Infinite sets are weird. Double-U, Ee, Eye, Ar, Dee. WEIRD.

What I mean by that is that infinite sets have a lot of properties that are counterintuitive to our preliminary intuition which is based on finite sets.

In particular, infinite sets will usually have properties predicates on something existing. Like the existence of a bijection. And we can usually prove that there exists other objects which do not satisfy the same properties. For example, if there is a bijection between $A$ and $\Bbb N$, there there are also injective functions which are not bijections, and there are surjective functions which are not bijective.

On the other hand, between two finite sets, if there is a bijection, all injective or surjective functions are bijections.

Another example, more pertinent to your question is ordering.
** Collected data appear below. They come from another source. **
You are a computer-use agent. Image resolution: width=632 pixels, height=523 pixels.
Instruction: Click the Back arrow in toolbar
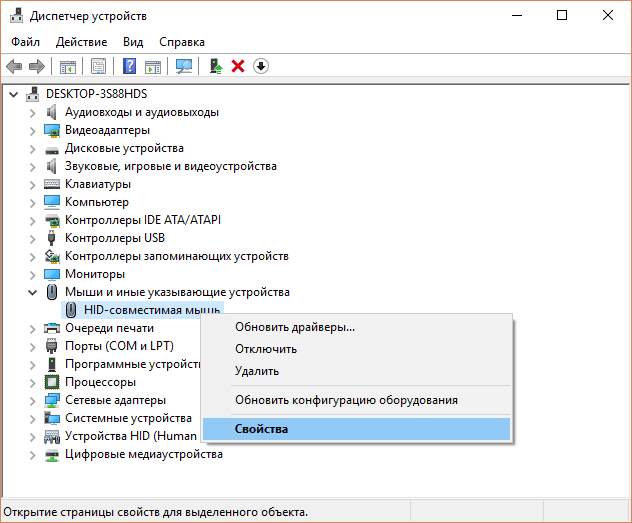tap(14, 66)
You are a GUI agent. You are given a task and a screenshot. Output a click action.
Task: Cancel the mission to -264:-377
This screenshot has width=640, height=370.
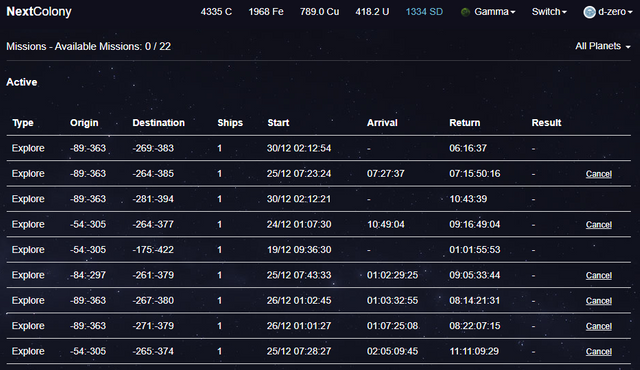pos(599,224)
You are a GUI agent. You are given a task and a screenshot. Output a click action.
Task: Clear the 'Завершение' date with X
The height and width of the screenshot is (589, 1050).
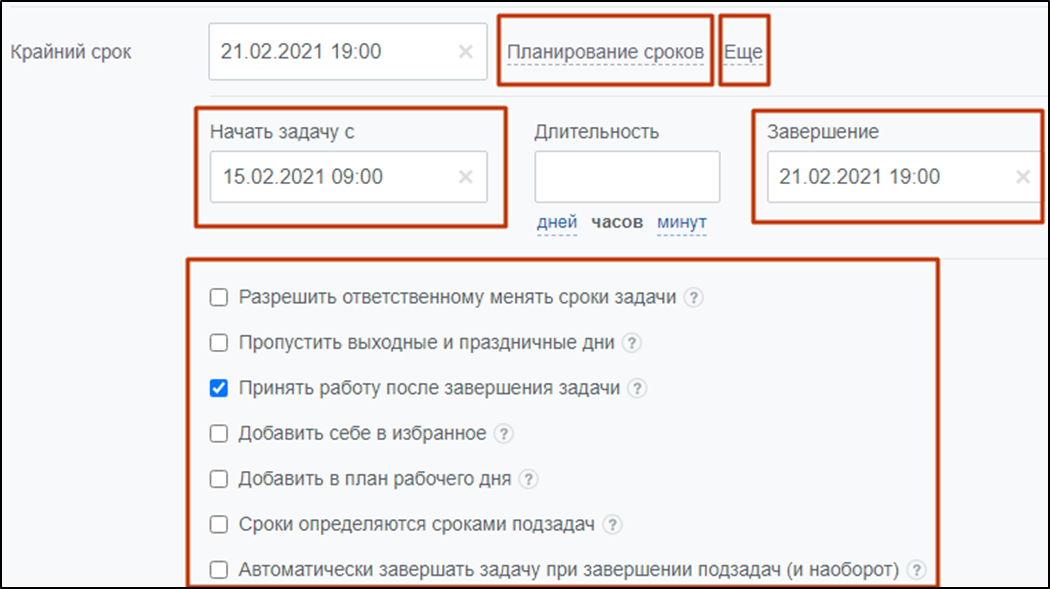(1023, 177)
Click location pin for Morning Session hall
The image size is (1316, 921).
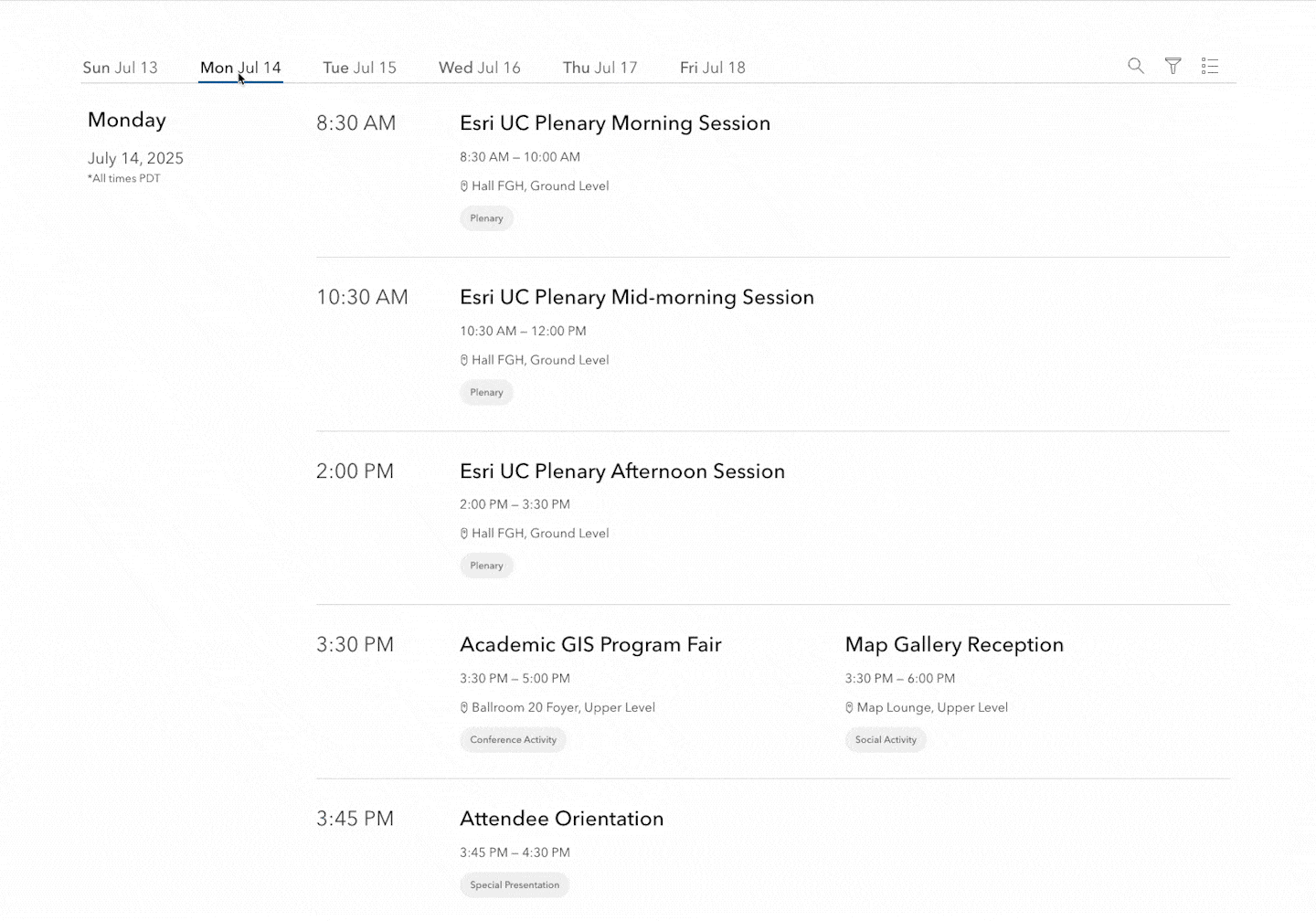(x=464, y=185)
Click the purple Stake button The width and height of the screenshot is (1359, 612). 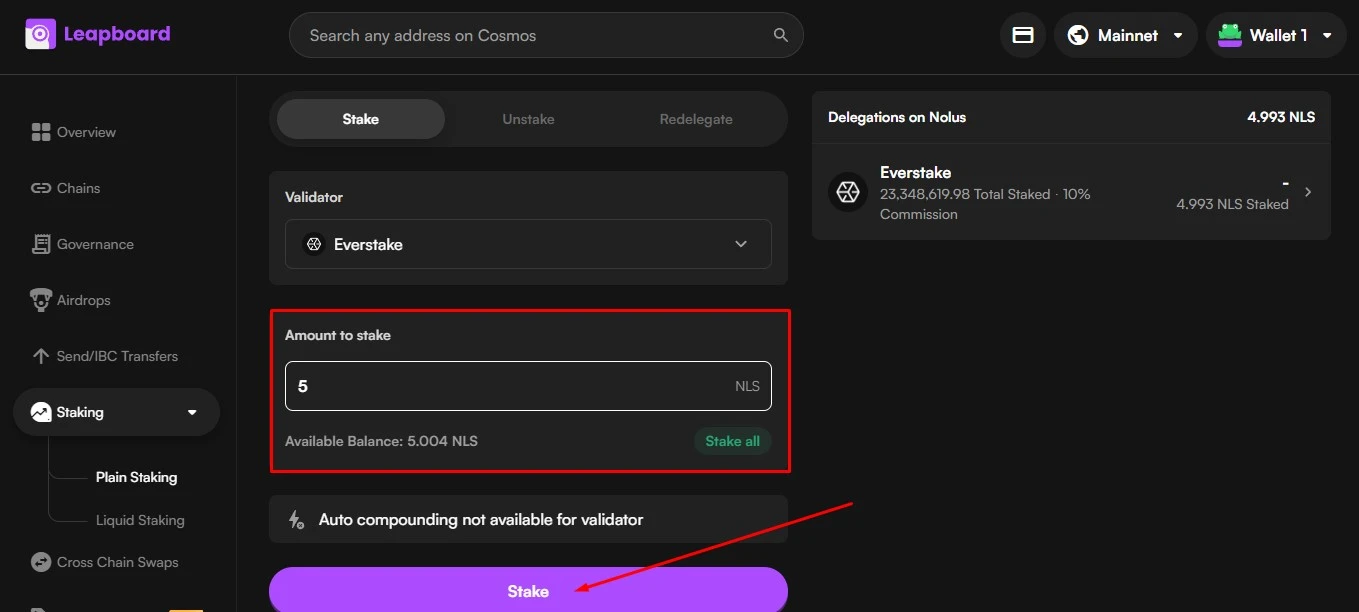point(528,590)
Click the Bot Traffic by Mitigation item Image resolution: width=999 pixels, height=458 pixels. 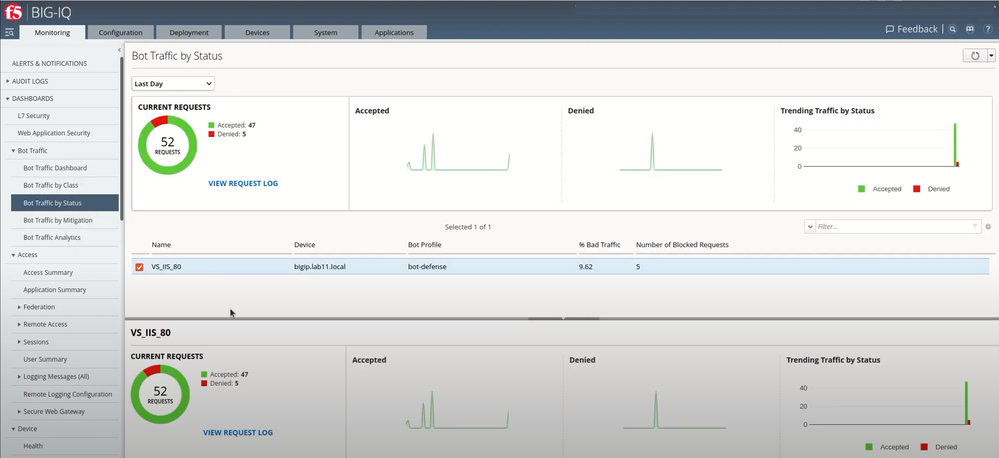tap(58, 220)
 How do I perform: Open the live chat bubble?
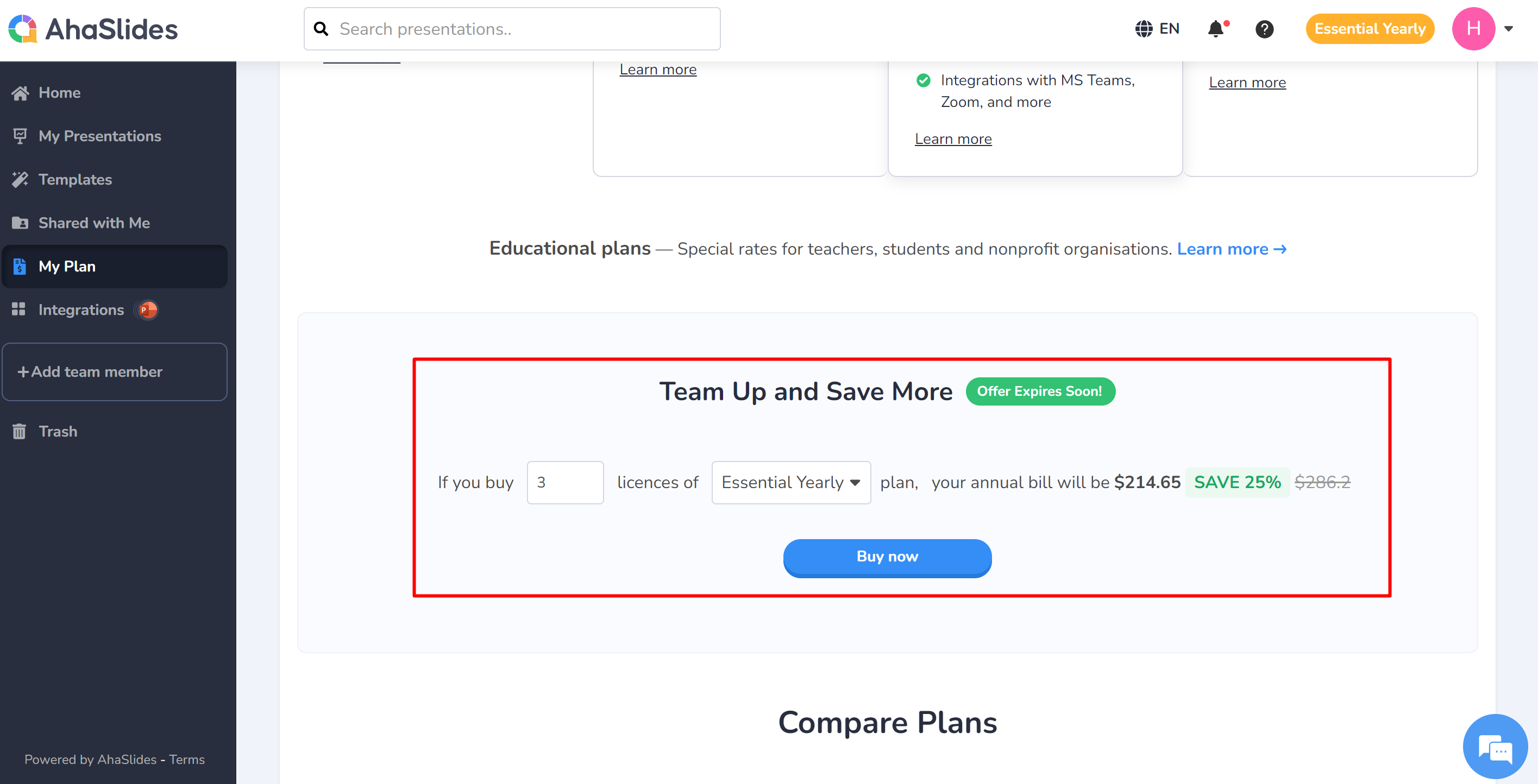coord(1495,747)
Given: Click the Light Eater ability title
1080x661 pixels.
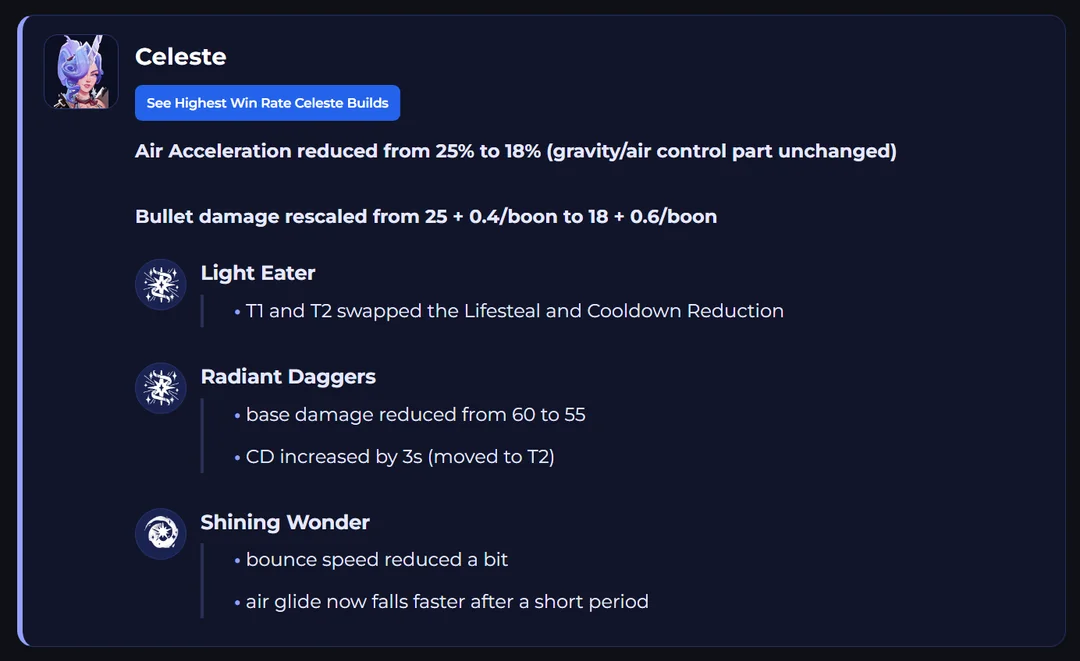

An infinite set can be linearly ordered in many non-isomorphic way. Just a countable set has $2^{\aleph_0}$ different ways that we can linearly order it, without any one of them being as any other. How many of them have this "finite interval" property? Essentially three (the integers, positive integers, negative integers).

On the other hand, given a finite set, any two linear orders are in fact isomorphic. So stating something about one is the same as stating about all of them.

 

If you wanted to fix your definition, then, you would have to say that there exists an ordering with the said property. But this is just the same as finding a bijection between the set and $\Bbb N$ or $\Bbb Z$. So we are back to square one.

It's good that you're toying with these alternative definitions. This is how you learn the correct ones and develop the correct intuition about these kind of sets.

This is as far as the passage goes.